The Birth of Easter in the Country


It’s been said in poems, bush ballards and across the so called sleepy plains in the bush and the outback, “all of us and God, help those that help themselves.”

Roma’s now famous 39 year old street event, Easter in the Country is a testament to that sentiment.

For it began as a program to see the community help itself and have a bit of fun along the way, so says Jenny Flynn, a member of the organising committee.

“The thing at that point in time, and it still is, the vision that this will be a festival at a fun time for families that will provide some economic benefits for the town and put Roma on the map,” she says.

Noel Miller, a larger than life local, committee member of the Wattles Football Club needed to raise funds for a new clubhouse and decided the best way to do that was through a community event.

So one Sunday afternoon in 1976 after a game he stood up on a bar stool and announced that the following Easter there would be a country music festival and rodeo, beginning a new tradition.

Of course to make the festival work, he had to change some established habits which saw Roma fairly quiet over Easter.

“Roma would empty out and everyone would come to the coast, I was there one Easter… and it was so quiet you could have literally done the old saying fired a gun down the main street and never hit anyone,” he says.

“I just thought we have got to do something to bring people back here over Easter and I had always had the idea of putting on a country and western festival in Roma and Easter in the Country was born.”

While the festival itself has changed since Mr Miller stepped aside 23 years ago, he is happy to see that the rodeo has remained as a feature of it.

Having stepped aside from the organising role, he took the approach to let it grow on its own, free from any of his lingering influence and is glad to see it surviving.

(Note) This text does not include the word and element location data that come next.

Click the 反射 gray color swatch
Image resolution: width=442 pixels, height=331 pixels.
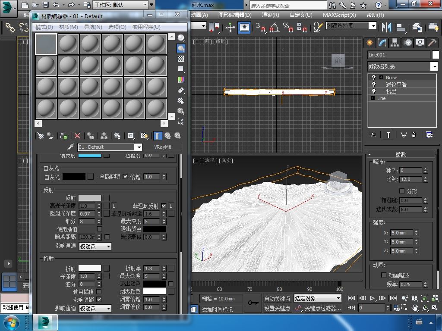click(x=89, y=198)
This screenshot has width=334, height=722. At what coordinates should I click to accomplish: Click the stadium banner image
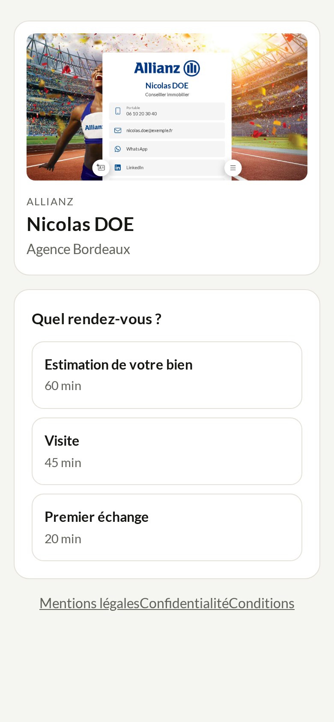pyautogui.click(x=167, y=107)
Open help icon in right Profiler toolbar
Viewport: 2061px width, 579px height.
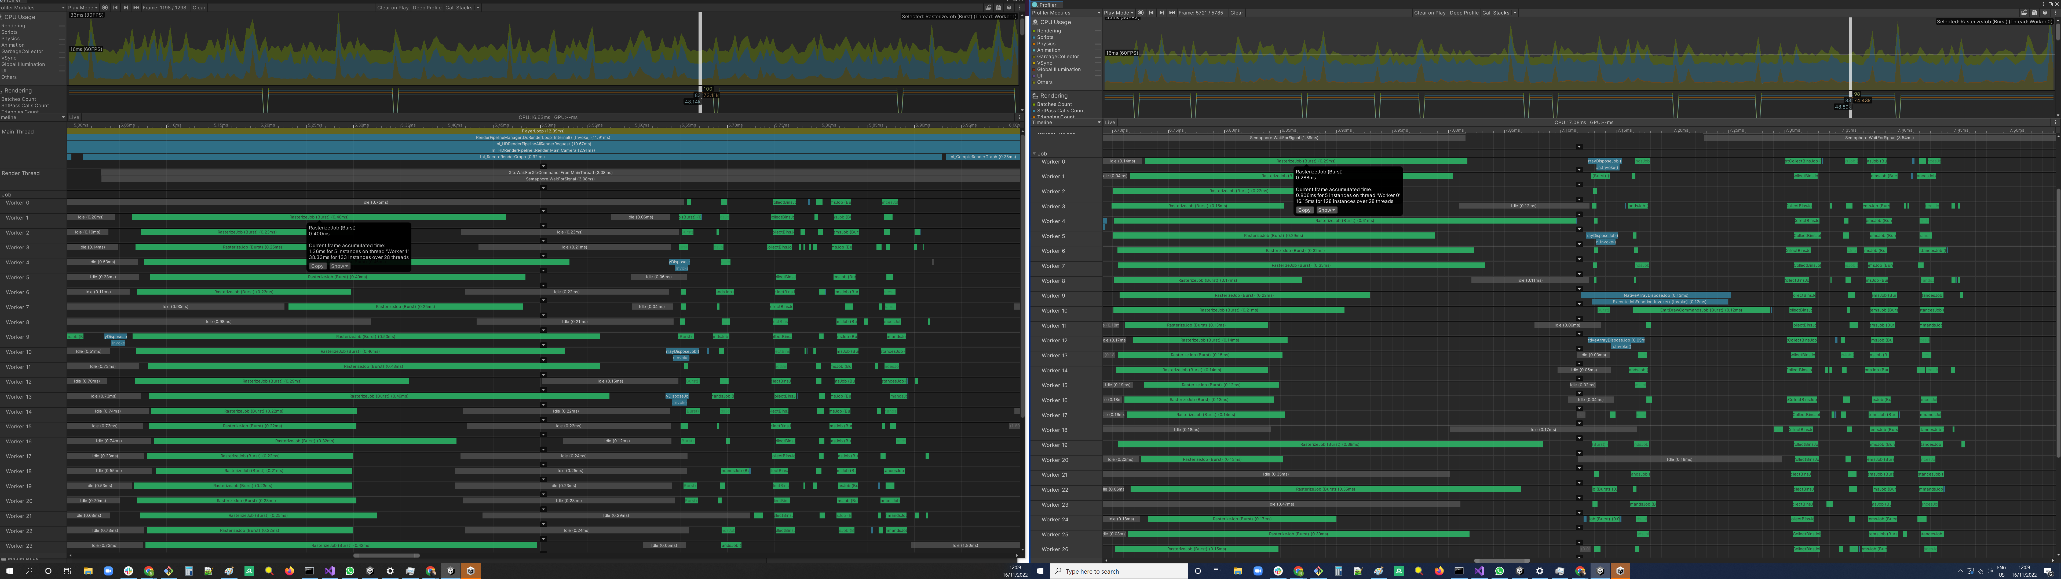[x=2045, y=13]
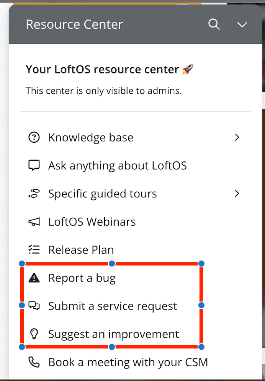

Putting on the festival every year still encapsulates the roll up the sleeves attitude and spirit of the community that defines the region and this year will be no different.

But as people gather at Bassett Park over the Easter weekend this year, the role of Noel Miller must be remembered.

“It’s about that community development focus, he had that vision for the town as a local and it started, and in various ways continued,” Ms Flynn says.

With the festival coming up soon, accommodation for the expected 8,000-10,000 visitors to Maranoa will fill up quickly so it is important to book tickets for events as soon as possible.